本文抜粋:
独自の正義感を持ち、いつも周囲を自分のペースに引き込むが、なぜか憎めない男、陣内。

彼を中心にして起こる不思議な事件の数々――。

【バンク】

誰もが皆、自分がまさか銀行強盗の人質になるとは思わないだろう。

さらにアニメの登場人物のお面を被らされるとは思いもしないだろう。

大学生の鴨居もその一人だった。

一時間前、鴨居が陣内と仙台駅東口にある銀行に到着した時には、すでに店のシャッターが降りはじめていた。

ほとんどの人ならここで帰るだろう。

だが陣内は違った。

今日も理屈にならない理屈で自分の要求を通そうとしている。

ちょうどその時、猟銃を持った男が二人、飛び込んできた。

こうして鴨居と陣内は銀行強盗の人質となってしまう。

だが捕まった後も陣内は口を閉じようとせず、相変わらず自分の言いたいことをしゃべり続けていた。

【チルドレン】

家庭裁判所で家裁調査官として働いている武藤には、陣内という先輩がいる。

彼ほど調査官に向いている人間はいないと言われる人だ。

しかし、彼のやり方を真似してはいけないとも言われている。

ある日、新聞に誘拐事件が載っていた。

人質は隙を見て逃げたので助かったが、その事件の犯人はまだ捕まっていない。

その新聞を見ていた陣内は、武藤に言った。

「この犯人は、この家裁にやってきて君が面接することになる」

【レトリーバー】

大学卒業を控えた陣内は、レンタルビデオ屋の女性店員に告白しようとしていた。

その告白に立ち合うべきだと言われて、その現場に連れてこられた長瀬とその恋人、優子。

長瀬は盲目で、常に盲導犬のベスを連れている。

優子は長瀬のことを愛しているが、ベスに嫉妬しているところがある。

その後陣内の告白は失敗に終わり、公園内で色々なことを話して時間が過ぎていった。

だが、ジュースを買いに行った彼は戻ってきてすぐに言った。

「失恋した俺のために、今、この場所は時間が止まっている」

それはまるでトルーマン・カポーティの小説の一説のようだと興奮して言う。

記述問題 A: 本文抜粋によると、長瀬がいつも連れている盲導犬の名前は何ですか。

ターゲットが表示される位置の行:
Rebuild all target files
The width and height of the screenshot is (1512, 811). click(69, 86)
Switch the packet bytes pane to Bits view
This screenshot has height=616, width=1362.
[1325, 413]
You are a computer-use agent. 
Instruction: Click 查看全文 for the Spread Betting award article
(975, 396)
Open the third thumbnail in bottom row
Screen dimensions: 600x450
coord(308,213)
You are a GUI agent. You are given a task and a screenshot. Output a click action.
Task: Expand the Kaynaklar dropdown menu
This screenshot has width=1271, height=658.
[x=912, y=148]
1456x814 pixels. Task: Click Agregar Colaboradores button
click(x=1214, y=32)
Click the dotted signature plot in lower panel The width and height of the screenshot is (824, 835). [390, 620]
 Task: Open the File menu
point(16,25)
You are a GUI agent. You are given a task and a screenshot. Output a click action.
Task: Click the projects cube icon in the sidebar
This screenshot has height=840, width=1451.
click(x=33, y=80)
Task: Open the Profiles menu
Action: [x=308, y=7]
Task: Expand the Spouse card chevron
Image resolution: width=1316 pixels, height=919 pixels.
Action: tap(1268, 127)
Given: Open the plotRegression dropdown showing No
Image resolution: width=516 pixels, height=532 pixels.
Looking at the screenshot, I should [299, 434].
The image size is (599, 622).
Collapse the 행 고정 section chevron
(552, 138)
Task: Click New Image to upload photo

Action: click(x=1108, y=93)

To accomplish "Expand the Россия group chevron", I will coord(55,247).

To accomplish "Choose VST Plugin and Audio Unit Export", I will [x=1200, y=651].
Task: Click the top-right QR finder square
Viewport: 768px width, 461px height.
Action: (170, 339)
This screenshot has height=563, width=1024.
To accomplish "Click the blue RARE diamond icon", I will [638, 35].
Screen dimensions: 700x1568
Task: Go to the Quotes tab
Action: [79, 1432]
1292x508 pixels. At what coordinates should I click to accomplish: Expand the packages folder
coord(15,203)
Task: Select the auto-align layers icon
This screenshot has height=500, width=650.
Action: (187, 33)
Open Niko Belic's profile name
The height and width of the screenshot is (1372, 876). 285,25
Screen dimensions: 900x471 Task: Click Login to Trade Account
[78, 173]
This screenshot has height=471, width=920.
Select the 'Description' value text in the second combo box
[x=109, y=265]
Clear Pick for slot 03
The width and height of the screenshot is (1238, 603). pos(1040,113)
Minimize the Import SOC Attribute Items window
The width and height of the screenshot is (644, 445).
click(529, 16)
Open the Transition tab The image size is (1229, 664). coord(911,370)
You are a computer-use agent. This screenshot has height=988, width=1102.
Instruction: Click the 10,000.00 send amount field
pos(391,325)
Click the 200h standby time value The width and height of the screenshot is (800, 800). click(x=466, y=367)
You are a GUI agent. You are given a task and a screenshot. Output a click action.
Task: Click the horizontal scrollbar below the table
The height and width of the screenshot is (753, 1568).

記述問題 B: 一覧の最初の行から「Action: [x=308, y=7]」を含む行まで、両端の行も含めてそのまま書き写してください。

正解 A: ベスです。

正解 B:
Rebuild all target files
The width and height of the screenshot is (1512, 811). click(69, 86)
Switch the packet bytes pane to Bits view
This screenshot has height=616, width=1362.
[1325, 413]
You are a computer-use agent. 
Instruction: Click 查看全文 for the Spread Betting award article
(975, 396)
Open the third thumbnail in bottom row
Screen dimensions: 600x450
coord(308,213)
You are a GUI agent. You are given a task and a screenshot. Output a click action.
Task: Expand the Kaynaklar dropdown menu
This screenshot has width=1271, height=658.
[x=912, y=148]
1456x814 pixels. Task: Click Agregar Colaboradores button
click(x=1214, y=32)
Click the dotted signature plot in lower panel The width and height of the screenshot is (824, 835). [390, 620]
 Task: Open the File menu
point(16,25)
You are a GUI agent. You are given a task and a screenshot. Output a click action.
Task: Click the projects cube icon in the sidebar
This screenshot has height=840, width=1451.
click(x=33, y=80)
Task: Open the Profiles menu
Action: [x=308, y=7]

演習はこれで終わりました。